* [TASK OBJECTIVE] Could you copy out the rows below word for word, from the first row through the row containing "SALFORD RED DEVILS", both included, and leave out the pictures?

* [RECORD EXTRACTS]

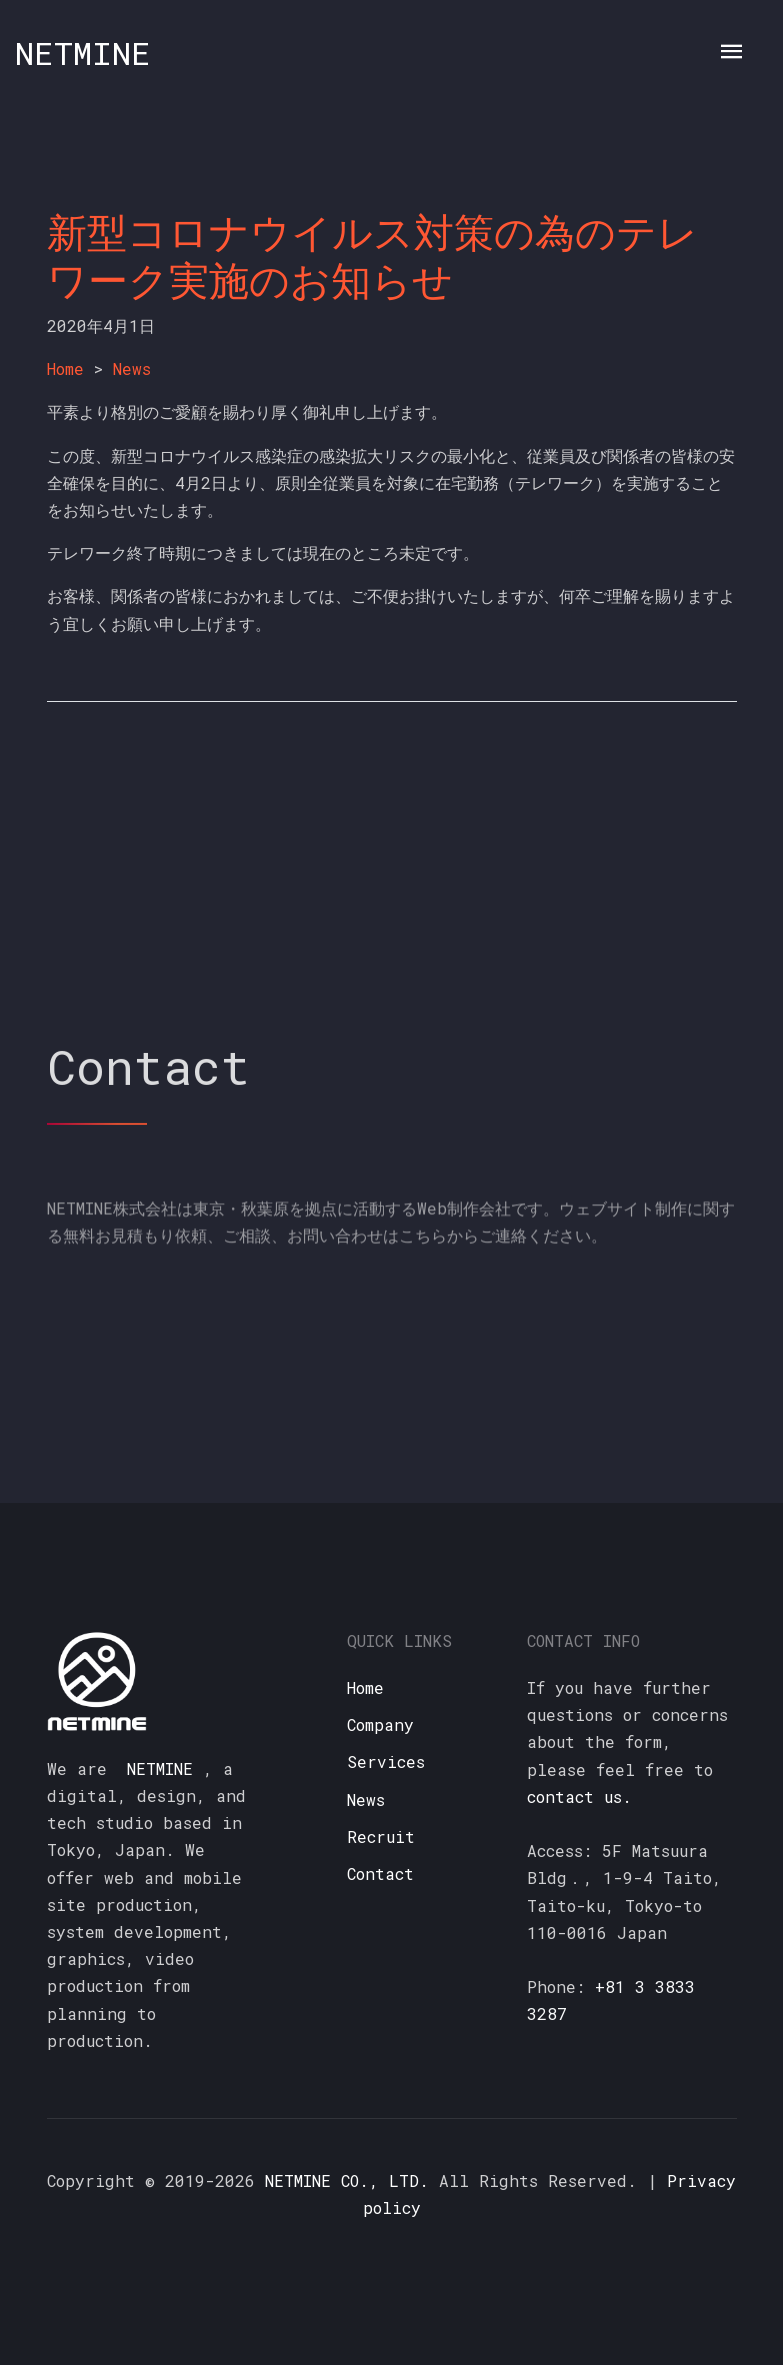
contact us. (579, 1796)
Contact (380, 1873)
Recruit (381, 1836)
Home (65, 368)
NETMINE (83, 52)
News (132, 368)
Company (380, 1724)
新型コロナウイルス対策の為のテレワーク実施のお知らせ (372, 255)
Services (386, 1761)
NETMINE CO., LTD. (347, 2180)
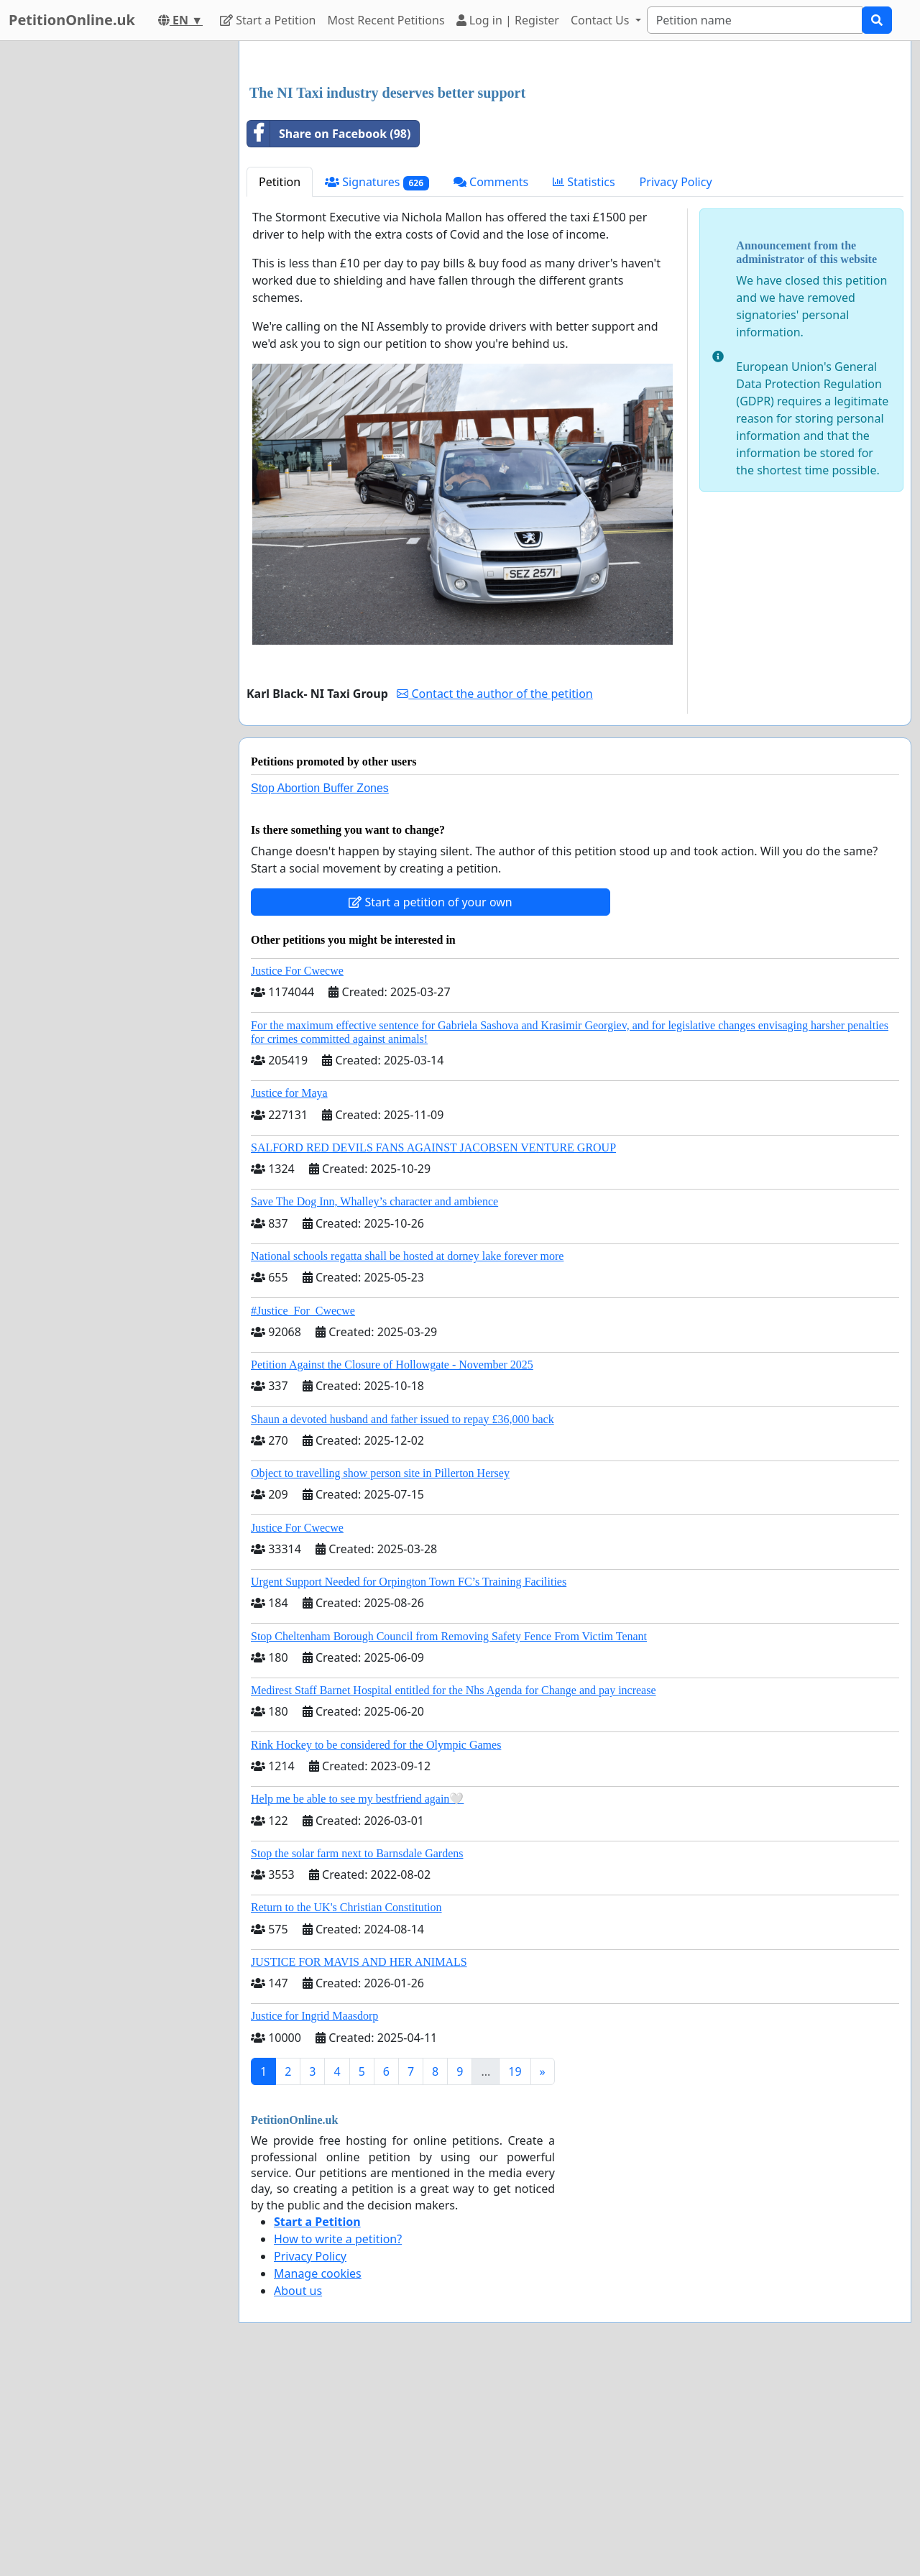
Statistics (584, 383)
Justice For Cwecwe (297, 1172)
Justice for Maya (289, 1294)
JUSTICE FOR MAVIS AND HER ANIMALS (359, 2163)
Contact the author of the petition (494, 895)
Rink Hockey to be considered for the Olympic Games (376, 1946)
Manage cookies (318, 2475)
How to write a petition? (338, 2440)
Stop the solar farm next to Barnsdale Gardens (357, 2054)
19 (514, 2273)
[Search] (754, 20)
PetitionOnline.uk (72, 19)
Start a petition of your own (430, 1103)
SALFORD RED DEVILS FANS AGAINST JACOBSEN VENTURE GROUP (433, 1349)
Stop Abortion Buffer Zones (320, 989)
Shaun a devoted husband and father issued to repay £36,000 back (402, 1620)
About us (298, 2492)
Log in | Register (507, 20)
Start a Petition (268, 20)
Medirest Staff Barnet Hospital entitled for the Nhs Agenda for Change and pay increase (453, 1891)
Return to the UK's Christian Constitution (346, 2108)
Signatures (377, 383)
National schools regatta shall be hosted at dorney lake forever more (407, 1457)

* [WRITTEN RESPONSE]
contact us. (579, 1796)
Contact (380, 1873)
Recruit (381, 1836)
Home (65, 368)
NETMINE (83, 52)
News (132, 368)
Company (380, 1724)
新型コロナウイルス対策の為のテレワーク実施のお知らせ (372, 255)
Services (386, 1761)
NETMINE CO., LTD. (347, 2180)
Statistics (584, 383)
Justice For Cwecwe (297, 1172)
Justice for Maya (289, 1294)
JUSTICE FOR MAVIS AND HER ANIMALS (359, 2163)
Contact the author of the petition (494, 895)
Rink Hockey to be considered for the Olympic Games (376, 1946)
Manage cookies (318, 2475)
How to write a petition? (338, 2440)
Stop the solar farm next to Barnsdale Gardens (357, 2054)
19 (514, 2273)
[Search] (754, 20)
PetitionOnline.uk (72, 19)
Start a petition of your own (430, 1103)
SALFORD RED DEVILS FANS AGAINST JACOBSEN VENTURE GROUP (433, 1349)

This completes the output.